L’espansione in Italia
Nel quadro della propria strategia globale, AIXTRON ha annunciato l’acquisto di un ex sito industriale a Orbassano (Torino), dove realizzerà un nuovo polo produttivo con un investimento fino a 100 milioni di euro e oltre 200 nuove assunzioni.
La prima fase prevede uno stanziamento di 15 milioni di euro, destinati alla riqualificazione del sito, con una crescita progressiva fino all’investimento complessivo.
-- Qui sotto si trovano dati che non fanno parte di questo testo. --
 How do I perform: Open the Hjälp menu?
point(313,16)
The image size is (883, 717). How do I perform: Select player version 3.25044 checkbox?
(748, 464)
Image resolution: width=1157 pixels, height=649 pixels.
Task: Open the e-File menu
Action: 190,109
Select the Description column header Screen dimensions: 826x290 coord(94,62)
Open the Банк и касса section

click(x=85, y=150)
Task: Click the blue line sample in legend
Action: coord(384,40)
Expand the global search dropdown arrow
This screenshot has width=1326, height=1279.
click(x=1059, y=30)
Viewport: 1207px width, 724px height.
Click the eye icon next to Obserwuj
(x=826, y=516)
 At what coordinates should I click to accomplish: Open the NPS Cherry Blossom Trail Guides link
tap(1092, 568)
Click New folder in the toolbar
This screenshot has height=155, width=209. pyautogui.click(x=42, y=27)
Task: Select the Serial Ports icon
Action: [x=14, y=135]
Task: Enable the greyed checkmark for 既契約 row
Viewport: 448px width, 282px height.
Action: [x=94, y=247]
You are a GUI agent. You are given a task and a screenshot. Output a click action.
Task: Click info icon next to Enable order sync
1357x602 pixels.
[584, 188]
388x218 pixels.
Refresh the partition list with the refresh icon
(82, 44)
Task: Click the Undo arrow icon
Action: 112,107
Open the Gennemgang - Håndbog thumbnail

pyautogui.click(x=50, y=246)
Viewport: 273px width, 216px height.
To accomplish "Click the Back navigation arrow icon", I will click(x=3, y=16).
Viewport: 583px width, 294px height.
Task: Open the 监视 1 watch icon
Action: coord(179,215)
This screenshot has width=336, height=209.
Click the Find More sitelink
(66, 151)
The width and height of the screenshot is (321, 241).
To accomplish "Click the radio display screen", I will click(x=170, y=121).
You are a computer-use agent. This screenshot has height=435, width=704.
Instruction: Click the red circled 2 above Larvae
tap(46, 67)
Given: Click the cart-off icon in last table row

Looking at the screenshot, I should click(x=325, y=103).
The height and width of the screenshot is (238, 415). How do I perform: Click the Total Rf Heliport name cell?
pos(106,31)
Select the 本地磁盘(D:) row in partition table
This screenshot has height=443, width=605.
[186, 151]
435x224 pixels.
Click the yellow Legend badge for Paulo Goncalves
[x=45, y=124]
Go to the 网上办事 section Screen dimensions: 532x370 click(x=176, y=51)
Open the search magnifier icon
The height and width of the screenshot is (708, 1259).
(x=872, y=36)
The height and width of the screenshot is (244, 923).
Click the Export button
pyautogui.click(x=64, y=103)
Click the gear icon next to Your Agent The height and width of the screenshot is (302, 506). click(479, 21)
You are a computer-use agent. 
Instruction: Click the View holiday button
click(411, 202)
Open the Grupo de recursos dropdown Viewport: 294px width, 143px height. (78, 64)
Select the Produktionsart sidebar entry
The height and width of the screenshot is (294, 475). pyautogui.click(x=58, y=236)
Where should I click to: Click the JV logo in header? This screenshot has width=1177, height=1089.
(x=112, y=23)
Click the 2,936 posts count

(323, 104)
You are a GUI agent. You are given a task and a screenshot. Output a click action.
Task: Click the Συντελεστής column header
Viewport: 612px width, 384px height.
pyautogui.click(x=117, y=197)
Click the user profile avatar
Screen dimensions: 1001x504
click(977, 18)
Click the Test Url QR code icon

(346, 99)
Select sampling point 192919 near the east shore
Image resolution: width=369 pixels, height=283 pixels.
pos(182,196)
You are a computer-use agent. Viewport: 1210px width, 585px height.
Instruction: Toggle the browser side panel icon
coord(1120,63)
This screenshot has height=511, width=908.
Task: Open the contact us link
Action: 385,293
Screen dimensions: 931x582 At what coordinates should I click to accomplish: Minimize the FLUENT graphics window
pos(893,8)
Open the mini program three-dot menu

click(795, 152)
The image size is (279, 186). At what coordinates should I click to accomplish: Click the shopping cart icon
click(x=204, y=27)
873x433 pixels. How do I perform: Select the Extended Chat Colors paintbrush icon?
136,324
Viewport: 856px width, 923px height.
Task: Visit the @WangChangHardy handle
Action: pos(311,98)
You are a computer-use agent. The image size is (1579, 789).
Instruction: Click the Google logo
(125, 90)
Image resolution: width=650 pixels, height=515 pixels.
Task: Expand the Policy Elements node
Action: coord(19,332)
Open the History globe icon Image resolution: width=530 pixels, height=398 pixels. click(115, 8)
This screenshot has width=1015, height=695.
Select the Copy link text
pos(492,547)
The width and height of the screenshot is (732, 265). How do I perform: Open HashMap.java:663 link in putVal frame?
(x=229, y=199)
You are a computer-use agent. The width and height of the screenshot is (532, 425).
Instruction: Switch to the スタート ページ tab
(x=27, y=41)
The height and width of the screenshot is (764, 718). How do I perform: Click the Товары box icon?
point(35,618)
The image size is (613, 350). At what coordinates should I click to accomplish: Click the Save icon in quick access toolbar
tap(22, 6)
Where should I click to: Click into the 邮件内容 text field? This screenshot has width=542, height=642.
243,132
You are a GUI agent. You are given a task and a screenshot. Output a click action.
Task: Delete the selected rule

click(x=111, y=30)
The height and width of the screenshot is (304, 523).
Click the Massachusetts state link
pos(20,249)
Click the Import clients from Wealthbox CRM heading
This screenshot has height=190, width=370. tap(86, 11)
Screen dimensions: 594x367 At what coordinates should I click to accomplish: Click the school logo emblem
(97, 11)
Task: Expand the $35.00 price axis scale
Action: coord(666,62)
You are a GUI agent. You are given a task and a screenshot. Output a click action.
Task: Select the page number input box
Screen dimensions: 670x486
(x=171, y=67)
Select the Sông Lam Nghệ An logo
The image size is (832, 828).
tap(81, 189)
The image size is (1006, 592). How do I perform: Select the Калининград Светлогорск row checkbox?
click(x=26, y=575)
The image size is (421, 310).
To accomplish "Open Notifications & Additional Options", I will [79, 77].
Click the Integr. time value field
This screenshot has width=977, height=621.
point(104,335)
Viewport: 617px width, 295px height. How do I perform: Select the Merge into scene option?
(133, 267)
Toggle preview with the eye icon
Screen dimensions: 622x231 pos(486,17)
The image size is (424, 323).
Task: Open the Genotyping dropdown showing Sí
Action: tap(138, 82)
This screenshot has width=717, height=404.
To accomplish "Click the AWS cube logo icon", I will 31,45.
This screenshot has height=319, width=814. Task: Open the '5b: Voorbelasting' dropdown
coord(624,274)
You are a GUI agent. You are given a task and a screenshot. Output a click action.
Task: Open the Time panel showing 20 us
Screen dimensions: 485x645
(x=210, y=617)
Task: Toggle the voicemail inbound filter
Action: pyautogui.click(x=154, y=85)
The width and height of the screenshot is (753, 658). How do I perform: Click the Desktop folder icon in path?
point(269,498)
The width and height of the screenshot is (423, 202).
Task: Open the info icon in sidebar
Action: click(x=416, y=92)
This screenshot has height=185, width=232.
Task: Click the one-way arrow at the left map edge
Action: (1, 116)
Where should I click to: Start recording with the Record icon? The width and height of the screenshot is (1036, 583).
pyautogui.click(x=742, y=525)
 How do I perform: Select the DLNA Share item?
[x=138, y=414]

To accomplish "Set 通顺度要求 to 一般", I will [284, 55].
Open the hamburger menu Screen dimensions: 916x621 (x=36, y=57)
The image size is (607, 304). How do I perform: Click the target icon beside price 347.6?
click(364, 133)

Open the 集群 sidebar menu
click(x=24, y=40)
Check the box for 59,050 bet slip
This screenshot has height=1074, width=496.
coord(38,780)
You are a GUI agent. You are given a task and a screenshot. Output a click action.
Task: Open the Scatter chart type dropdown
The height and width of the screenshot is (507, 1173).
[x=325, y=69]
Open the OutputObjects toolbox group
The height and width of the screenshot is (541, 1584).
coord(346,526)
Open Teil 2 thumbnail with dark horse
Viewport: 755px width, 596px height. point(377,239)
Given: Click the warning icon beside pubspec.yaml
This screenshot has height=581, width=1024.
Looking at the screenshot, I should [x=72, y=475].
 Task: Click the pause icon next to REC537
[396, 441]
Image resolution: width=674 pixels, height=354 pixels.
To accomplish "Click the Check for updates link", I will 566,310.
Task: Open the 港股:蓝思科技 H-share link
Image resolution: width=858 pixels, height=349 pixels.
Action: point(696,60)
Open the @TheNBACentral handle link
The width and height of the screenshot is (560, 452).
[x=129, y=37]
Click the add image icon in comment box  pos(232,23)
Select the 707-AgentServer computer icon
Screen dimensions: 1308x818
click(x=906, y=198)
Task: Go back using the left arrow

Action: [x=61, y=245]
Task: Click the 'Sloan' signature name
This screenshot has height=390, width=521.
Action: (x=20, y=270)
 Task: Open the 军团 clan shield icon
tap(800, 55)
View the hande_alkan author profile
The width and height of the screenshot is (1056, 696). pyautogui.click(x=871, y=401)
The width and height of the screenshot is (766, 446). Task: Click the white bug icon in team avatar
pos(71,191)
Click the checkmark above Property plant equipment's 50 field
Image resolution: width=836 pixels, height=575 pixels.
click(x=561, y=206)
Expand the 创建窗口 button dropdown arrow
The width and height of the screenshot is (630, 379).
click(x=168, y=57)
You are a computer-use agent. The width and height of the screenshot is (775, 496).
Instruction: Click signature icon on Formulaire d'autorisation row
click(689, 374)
Durante i lavori saranno coinvolti anche centinaia di addetti indiretti.
Il distretto piemontese dei semiconduttori
Il Piemonte, e in particolare l’area torinese, ospita un ecosistema consolidato di imprese che operano nella fabbricazione e nel collaudo di semiconduttori.
Tra i principali attori figurano SPEA di Volpiano, con circa 1.000 dipendenti e un fatturato vicino ai 200 milioni di euro; Seica di Strambino, con 300 addetti; e OSAI AS di Parella, che conta 250 dipendenti e oltre 20 milioni di fatturato nel comparto. A Ciriè opera CREA, acquisita nel 2022 dalla giapponese Advantest.
Sul fronte produttivo, a Borgaro Torinese ha sede Vishay Italia, che impiega circa 250 persone nella produzione di diodi e moduli di potenza, con una forte vocazione alla ricerca. A Novara è invece attiva MEMC Electronic Materials S.p.A., controllata da GlobalWafers, terzo produttore mondiale di wafer di silicio. La sede novarese ospita l’unica fabbrica italiana del settore e sta completando un nuovo impianto da 10.000 metri quadrati per wafer da 300 mm, con un investimento complessivo di 300 milioni di euro, sostenuto in parte da fondi pubblici italiani.
Elemento cardine dell’ecosistema è il Politecnico di Torino, che collabora con le aziende del territorio su progetti di ricerca avanzata. A completare il quadro, centri come il nuovo Motor Drive Center of Excellence di EPC, dedicato allo sviluppo di soluzioni GaN per l’azionamento dei motori.